- Full name: Open English Bible
- Abbreviation: OEB
- OT published: WIP
- NT published: August 2010
- Derived from: NT: Twentieth Century New Testament OT: Charles Foster Kent, John Edgar McFadyen, and the JPS 1917
- Textual basis: NT: Wescott-Hort OT: Leningrad Codex
- Translation type: "scholarly defensible mainstream translation"
- Reading level: High School
- Version revision: June 2016
- Publisher: Russell Allen
- Copyright: Public domain (CC0)
- Website: openenglishbible.org
- John 3:16 For God so loved the world, that he gave his only Son, that everyone who believes in him may not be lost, but have eternal life.

= Open English Bible =

Public domain bible translation to English

The Open English Bible (OEB) is a freely redistributable modern translation based on the Twentieth Century New Testament translation. A work in progress, with its first publication in August 2010, the OEB is edited and distributed by Russell Allen. It is licensed with a Creative Commons zero license, which allows free use of the content and allows forking of the content and a new translation to be made based on it. Its name and the distribution of all text and related software through GitHub reinforce the open source approach.

▶ _Some rows_
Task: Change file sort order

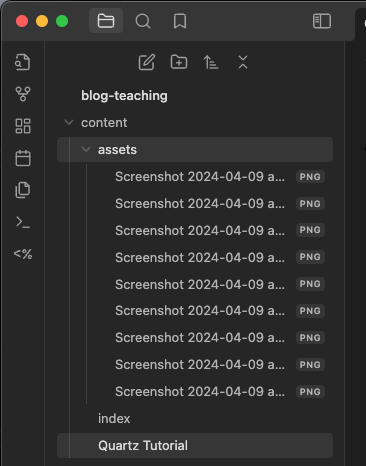Action: [211, 62]
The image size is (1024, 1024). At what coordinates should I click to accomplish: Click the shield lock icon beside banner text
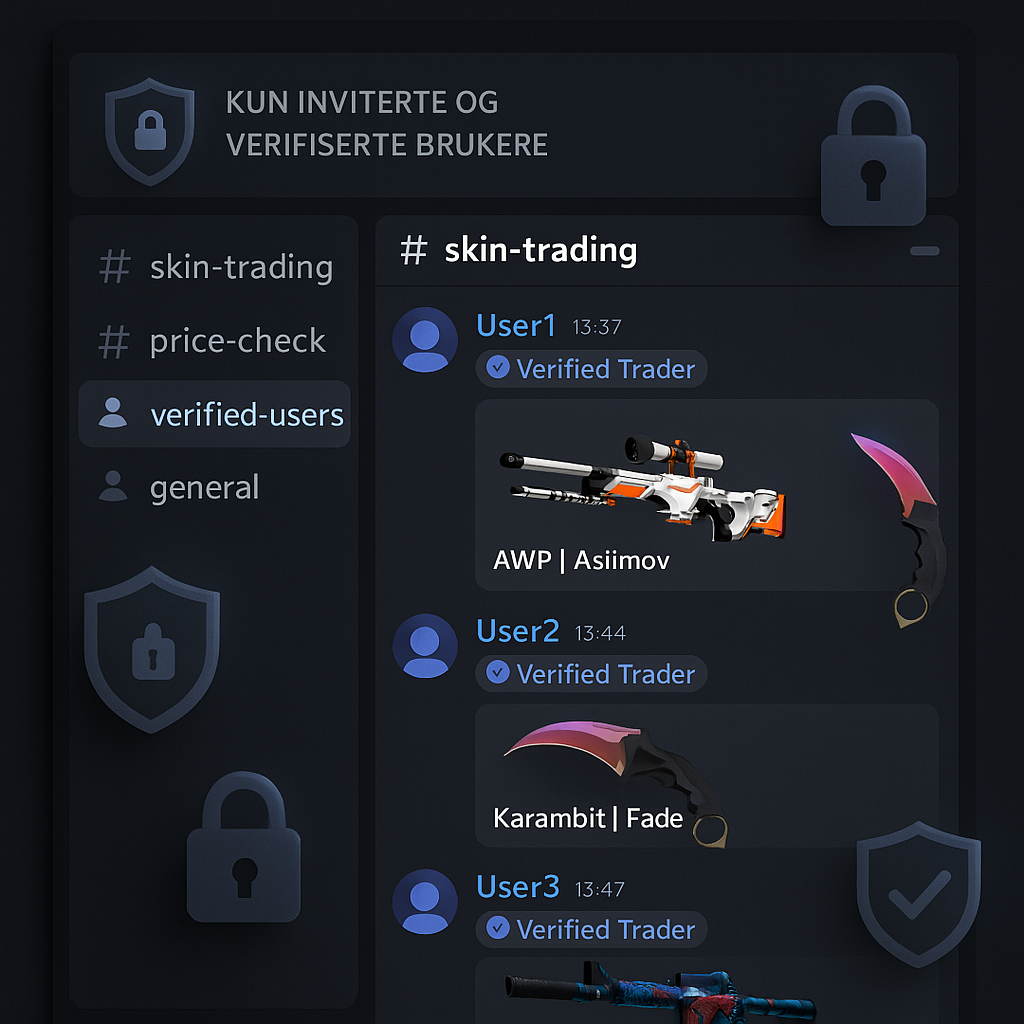(x=150, y=131)
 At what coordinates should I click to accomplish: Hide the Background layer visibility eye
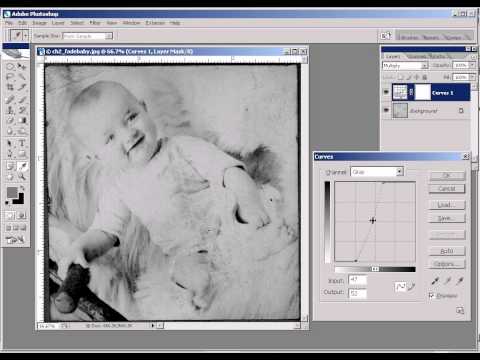tap(386, 110)
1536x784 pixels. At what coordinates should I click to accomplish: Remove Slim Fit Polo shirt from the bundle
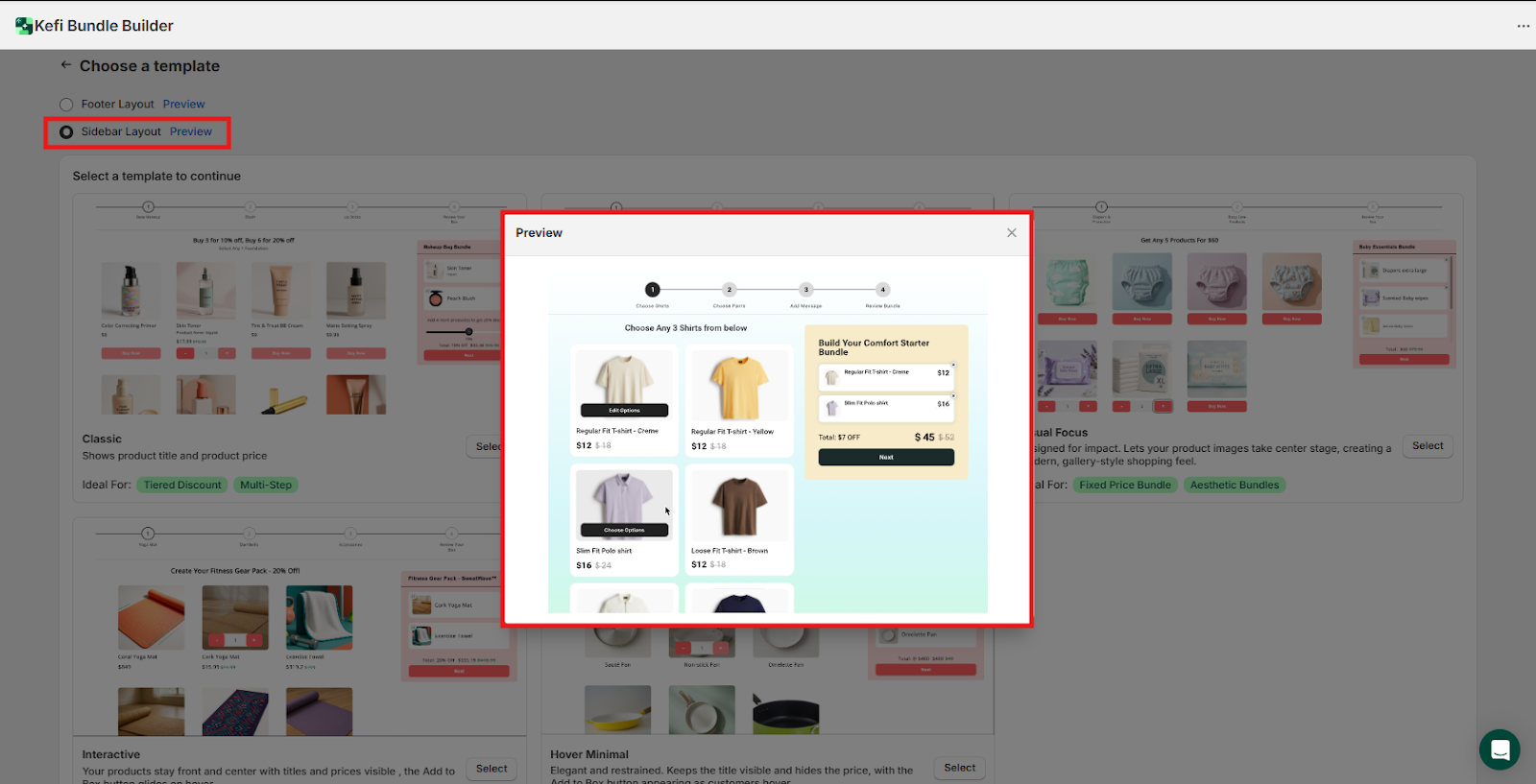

▶ _What to work on_
- A) Replace "High School" with "College" and give everything from "- Full name: Open" down to "have eternal life." in the Open English Bible text.
- B) Put everything from the start of the rows down to the line containing "tap(386, 110)" into a Markdown table with the columns Row and Line, skipping blank lines. Leave the pictures out.

▶ _Outputs in order_
- A)
- Full name: Open English Bible
- Abbreviation: OEB
- OT published: WIP
- NT published: August 2010
- Derived from: NT: Twentieth Century New Testament OT: Charles Foster Kent, John Edgar McFadyen, and the JPS 1917
- Textual basis: NT: Wescott-Hort OT: Leningrad Codex
- Translation type: "scholarly defensible mainstream translation"
- Reading level: College
- Version revision: June 2016
- Publisher: Russell Allen
- Copyright: Public domain (CC0)
- Website: openenglishbible.org
- John 3:16 For God so loved the world, that he gave his only Son, that everyone who believes in him may not be lost, but have eternal life.

- B)
| Row | Line |
|---|---|
| 1 | Task: Change file sort order |
| 2 | Action: [211, 62] |
| 3 | The image size is (1024, 1024). At what coordinates should I click to accomplish: Click the shield lock icon beside banner text |
| 4 | (x=150, y=131) |
| 5 |  At what coordinates should I click to accomplish: Hide the Background layer visibility eye |
| 6 | tap(386, 110) |